Будучи опытным журналистом, я знал, как важно наладить контакт с интервьюируемым и найти общий язык. Поэтому и спросил:
– Так чё за хрень, Заслуженный Поэт и всё такое, бл..?
– Да бл…, сижу я как-то и заполняю, бл… анкету, типа, работа, бл…, газеты разносить в четыре утра, ох…еть как рано, бл..! А делать нечего. И думаю: должно же быть что-то еще, бл… получше этой хренотени, бл., понимаешь, бл…? А что может быть лучше, чем стать национальным поэтом и, бл…, писать стишочки целыми днями, ну, скажи, бл…, ох…еть? Ох…еть. Но только не в Англии.
– Вот только у нас в Англии надо, бл…, правда быть поэтом для этого дела, а потом, эта должность уже занята.
Эти небольшие трудности остановили бы многих, но не Дэна Уилсона. Он открыл карту мира.
– И стал я искать что-нибудь подальше. Вижу – Тихий океан, бл…, потом вижу – в самой середине Кирибати, бл…! – Он снова фыркнул. – Еще есть курево?
Я протянул ему пачку.
– Можно две? – Он закурил, а вторую сигарету сунул за ухо. – Хрмфф. Кхе-кха. Пфффф.
На самом деле Уилсон вовсе не был полуграмотным гоблином, как казалось на первый взгляд. Он отвечал на вопросы продуманно, несмотря на обилие «бл…». В Великобритании ему пришлось дать несколько десятков интервью, и процесс был уже отлажен. Его переписка с правительством Кирибати аккуратно хранилась в папочке, все письма были разложены в хронологическом порядке. Билет в оба конца оплатила кинокомпания, вручив ему камеру, чтобы он вел видеодневник. Но теперь, после прибытия на Тараву, куда не доходил свет медиапрожекторов, чем он, собственно, собирался заняться? Я спросил его, как он проводит время.

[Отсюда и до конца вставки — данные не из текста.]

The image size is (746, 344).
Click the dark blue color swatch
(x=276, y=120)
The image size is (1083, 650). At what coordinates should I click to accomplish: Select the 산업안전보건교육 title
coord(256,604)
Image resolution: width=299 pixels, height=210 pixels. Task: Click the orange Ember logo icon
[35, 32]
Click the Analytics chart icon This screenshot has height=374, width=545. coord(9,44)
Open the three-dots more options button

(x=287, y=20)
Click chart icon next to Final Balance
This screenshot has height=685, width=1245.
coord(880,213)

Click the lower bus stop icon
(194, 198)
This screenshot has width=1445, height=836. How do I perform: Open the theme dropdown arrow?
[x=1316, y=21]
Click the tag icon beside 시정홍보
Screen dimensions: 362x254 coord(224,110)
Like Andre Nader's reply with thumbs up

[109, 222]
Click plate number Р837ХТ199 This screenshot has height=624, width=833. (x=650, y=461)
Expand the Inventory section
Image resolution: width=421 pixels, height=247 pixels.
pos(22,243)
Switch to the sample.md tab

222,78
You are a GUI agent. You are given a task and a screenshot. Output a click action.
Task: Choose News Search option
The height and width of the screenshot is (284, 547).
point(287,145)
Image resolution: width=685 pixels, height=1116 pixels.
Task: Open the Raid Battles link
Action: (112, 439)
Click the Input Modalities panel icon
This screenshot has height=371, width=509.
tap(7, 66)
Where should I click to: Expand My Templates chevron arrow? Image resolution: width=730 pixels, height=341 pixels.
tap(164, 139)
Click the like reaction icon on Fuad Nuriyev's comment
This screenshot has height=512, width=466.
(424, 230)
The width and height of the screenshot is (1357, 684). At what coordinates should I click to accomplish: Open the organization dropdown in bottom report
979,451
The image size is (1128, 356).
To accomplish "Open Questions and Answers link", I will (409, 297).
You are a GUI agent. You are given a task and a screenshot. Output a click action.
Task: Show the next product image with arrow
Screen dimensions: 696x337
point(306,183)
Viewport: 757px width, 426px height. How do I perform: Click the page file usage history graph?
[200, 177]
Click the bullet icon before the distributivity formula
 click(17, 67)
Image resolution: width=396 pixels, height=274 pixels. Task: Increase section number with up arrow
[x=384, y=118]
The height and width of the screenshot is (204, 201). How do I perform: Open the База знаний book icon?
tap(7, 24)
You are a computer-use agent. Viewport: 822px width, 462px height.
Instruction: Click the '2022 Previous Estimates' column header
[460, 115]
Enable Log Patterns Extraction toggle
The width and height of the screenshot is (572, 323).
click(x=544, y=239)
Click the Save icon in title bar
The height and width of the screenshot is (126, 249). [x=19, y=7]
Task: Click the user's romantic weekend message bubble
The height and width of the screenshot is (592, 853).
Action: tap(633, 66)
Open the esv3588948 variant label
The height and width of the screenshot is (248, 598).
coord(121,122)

– Купаюсь, сплю, отдыхаю, развлекаюсь. Короче, делаю то же, что и тупые местные, – ответил он. Я был с ним не согласен, но неважно. Планировал ли он писать стихи? («Ты хоть один гребаный стих-то написал?» – спросил я на понятном ему языке.)
– Да ни хрена я не написал. Жду, пока хижину построят, а потом посмотрим, как пойдет, бл… Я ж серьезные стихи не пишу, только хренотень всякую. – Кто бы мог подумать. – В общем, пока не переехал на север Табитеуэа, развлекаюсь как могу.
Север Табитеуэа? Так это же остров Поножовщины!
Когда на Кирибати случается убийство, люди обычно реагируют так: «Да ладно!» Но потом, как правило, выясняется, что убийца родом с севера Табитеуэа, и тогда они говорят: «А… ну это все объясняет». Народ на Табитеуэа очень обидчивый и хватается за нож буквально при каждом удобном случае. Знал ли Уилсон о том, как заслуженно прозвали его будущее место жительства? Я сомневался в этом, но решил ему не говорить. Если честно, мне было очень любопытно, как сложится его судьба на Табитеуэа. Что, если президент Кирибати оказался гораздо коварнее, чем все думали? «Опозорил меня перед всем миром? Да нет проблем. Вот твоя хижина на Табитеуэа. А ради развлекухи попробуй приударить за чьей-нибудь женой!»